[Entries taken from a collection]
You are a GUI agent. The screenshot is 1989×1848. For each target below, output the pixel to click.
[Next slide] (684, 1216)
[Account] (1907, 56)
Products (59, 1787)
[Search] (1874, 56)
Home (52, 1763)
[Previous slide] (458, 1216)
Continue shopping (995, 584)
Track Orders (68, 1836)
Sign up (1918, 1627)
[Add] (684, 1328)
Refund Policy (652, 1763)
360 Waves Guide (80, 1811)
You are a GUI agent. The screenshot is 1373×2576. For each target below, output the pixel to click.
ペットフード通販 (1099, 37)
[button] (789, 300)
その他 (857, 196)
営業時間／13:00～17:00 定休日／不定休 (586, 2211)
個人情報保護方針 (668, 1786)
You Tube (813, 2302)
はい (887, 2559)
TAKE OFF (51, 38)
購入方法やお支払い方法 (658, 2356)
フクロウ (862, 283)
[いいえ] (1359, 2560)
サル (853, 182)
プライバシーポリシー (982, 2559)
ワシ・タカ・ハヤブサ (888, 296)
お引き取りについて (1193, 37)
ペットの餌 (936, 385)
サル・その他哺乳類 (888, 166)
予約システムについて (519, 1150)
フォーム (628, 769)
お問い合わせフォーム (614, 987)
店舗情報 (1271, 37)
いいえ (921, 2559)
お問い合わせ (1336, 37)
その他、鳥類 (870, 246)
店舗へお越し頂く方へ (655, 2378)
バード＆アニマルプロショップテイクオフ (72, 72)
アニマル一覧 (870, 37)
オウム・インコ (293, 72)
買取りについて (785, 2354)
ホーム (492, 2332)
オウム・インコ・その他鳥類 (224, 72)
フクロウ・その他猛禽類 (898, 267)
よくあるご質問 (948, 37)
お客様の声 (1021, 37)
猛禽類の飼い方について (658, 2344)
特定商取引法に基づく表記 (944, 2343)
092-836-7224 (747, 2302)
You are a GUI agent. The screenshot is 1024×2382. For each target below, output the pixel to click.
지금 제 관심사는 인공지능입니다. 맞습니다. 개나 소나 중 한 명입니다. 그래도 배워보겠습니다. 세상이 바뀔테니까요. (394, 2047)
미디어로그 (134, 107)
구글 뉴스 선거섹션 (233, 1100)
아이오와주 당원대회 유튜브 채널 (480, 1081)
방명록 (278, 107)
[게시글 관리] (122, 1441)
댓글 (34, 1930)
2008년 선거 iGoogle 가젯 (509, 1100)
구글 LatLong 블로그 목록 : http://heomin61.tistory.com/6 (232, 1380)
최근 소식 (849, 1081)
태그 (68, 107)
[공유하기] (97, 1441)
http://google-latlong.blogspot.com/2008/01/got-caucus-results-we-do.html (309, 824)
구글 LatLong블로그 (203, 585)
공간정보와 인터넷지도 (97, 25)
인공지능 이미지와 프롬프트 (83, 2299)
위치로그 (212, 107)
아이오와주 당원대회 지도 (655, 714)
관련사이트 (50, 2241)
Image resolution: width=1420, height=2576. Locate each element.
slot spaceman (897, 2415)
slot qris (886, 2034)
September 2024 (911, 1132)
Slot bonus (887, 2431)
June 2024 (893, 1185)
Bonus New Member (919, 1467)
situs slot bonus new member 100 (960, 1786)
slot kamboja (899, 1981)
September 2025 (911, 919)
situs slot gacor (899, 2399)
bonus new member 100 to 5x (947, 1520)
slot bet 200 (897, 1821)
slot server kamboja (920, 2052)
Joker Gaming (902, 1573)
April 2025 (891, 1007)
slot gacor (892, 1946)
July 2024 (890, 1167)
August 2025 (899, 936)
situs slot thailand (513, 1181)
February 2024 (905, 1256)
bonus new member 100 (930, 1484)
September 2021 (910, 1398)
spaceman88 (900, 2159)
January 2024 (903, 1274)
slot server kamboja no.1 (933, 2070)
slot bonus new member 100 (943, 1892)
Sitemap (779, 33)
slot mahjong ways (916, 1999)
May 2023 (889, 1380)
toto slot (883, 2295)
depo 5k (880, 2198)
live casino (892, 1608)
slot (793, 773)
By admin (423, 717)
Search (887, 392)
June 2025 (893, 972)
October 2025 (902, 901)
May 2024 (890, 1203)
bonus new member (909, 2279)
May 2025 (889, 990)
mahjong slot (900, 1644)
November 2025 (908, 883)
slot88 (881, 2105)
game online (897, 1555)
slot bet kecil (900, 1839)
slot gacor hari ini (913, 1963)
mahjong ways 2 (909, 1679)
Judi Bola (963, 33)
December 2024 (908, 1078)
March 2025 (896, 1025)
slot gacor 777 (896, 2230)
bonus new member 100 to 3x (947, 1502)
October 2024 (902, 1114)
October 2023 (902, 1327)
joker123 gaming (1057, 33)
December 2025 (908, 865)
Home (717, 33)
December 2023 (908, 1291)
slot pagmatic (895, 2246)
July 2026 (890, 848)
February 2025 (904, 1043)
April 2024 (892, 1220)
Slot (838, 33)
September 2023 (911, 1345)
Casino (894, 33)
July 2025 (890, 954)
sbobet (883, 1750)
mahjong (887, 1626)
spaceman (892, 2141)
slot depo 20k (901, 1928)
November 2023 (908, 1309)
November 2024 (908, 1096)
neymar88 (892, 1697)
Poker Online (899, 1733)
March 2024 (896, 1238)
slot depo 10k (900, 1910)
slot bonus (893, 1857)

**Problem to work on**
Reproduce, character for character, only the lines of the preceding data that start at the line with "October 2024 (902, 1114)" and end at the line with "slot depo 10k (900, 1910)", both included.

**Response**
October 2024 (902, 1114)
October 2023 (902, 1327)
joker123 gaming (1057, 33)
December 2025 (908, 865)
Home (717, 33)
December 2023 (908, 1291)
slot pagmatic (895, 2246)
July 2026 (890, 848)
February 2025 (904, 1043)
April 2024 (892, 1220)
Slot (838, 33)
September 2023 (911, 1345)
Casino (894, 33)
July 2025 (890, 954)
sbobet (883, 1750)
mahjong (887, 1626)
spaceman (892, 2141)
slot depo 20k (901, 1928)
November 2023 (908, 1309)
November 2024 (908, 1096)
neymar88 (892, 1697)
Poker Online (899, 1733)
March 2024 (896, 1238)
slot depo 10k (900, 1910)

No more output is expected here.